Customer feedback, insight crucial to product success

By Linda Kuster | Guest Column

Statistics on the percentage of new products and services launched into the market each year that fail vary from 40 to 90 percent. Even if only half of new products fail, that is an intimidating statistic, especially when you consider the resources that go into product development.

What can you do to move the numbers in your favor? Support a product development process that builds on customer needs and incorporates feedback.

In thinking about your approach to product development, consider these activities that are typical within a stage-gate process:

Customer Discovery – Feed your product development staff with broad market data and deep insights into your customers’ and prospects’ needs, challenges, opportunities and interests. This type of information can spark inspiration, provide engineers and designers the right problems to solve, and prevent over-designing. Methods for conducting customer discovery include:

  • Qualitative research using interviews, customer videos, focus groups, online diaries and on-site ethnographies or visits
  • Customer input or co-creation channels, such as customer advisory boards or insights panels, dealer councils, feedback mechanisms on your website, and regional brainstorming sessions
  • Quantitative data from in-house data sources, published or for-sale industry research, free data published by government or civic groups, and online customer or market surveys
  • Information gleaned by surveying articles and news in industry publications
  • Monitoring discussions or posing questions in social media channels

 

Concept Testing and Refinement – Once you have product prototypes developed, think about the most effective way to gain diverse, unbiased feedback. Sometimes it makes sense to test the product in a qualitative manner, especially if it is important that people can see, touch, and experience the product. Other times, it may be smarter to gain input from a large sample of potential customers with an online survey that includes video of your product designs.
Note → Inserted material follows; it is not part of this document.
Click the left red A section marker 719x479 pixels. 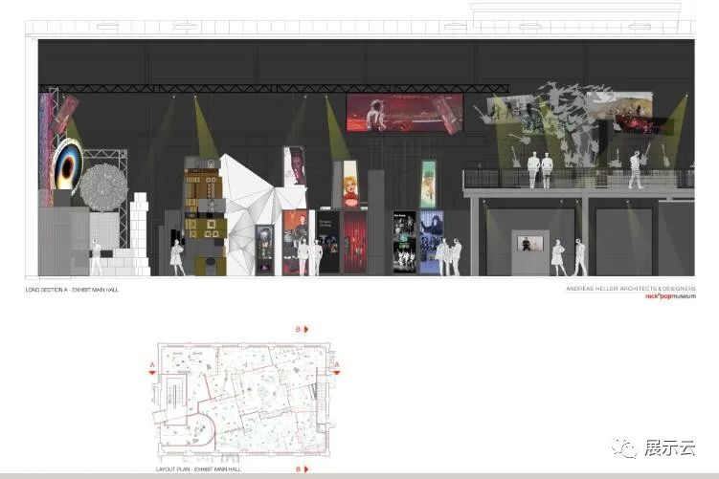click(153, 364)
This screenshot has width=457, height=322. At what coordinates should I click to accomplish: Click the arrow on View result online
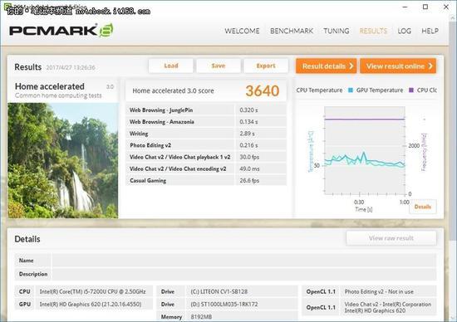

Make sure you test products with current and prospective customers. Understand customer expectations for performance since products that fall short of claims or garner bad reviews are destined to fail. Options for concept testing include:

  • In-store, in-field or in-home demonstrations of your product with feedback mechanisms
  • Focus groups, one-on-ones, dyads, or triads
  • Ship prototypes to businesses/homes and follow up with an interview, online diary, or survey
  • If you have an online customer co-creation group, post videos of concepts and ask questions

 

Final Decisions and Commercialization – Before moving a product to market, you need to make decisions about the exact suite of features to offer, where to set pricing, and whether to phase out other products. Types of research or information that can be helpful for making these decisions include:

  • Pricing research such as Van Westendorp or conjoint analysis
  • Conjoint studies that identify the ideal bundle of features/benefits to take to market
  • Market simulations or forecasts that look at share preference or sales for all your products and competitors

 

Marketing – Once you have your product ready to launch, let your marketing be guided by your customer/market data and insights. If you have more than one approach, test the options to make sure your marketing messages and executions are relevant, believable and impactful.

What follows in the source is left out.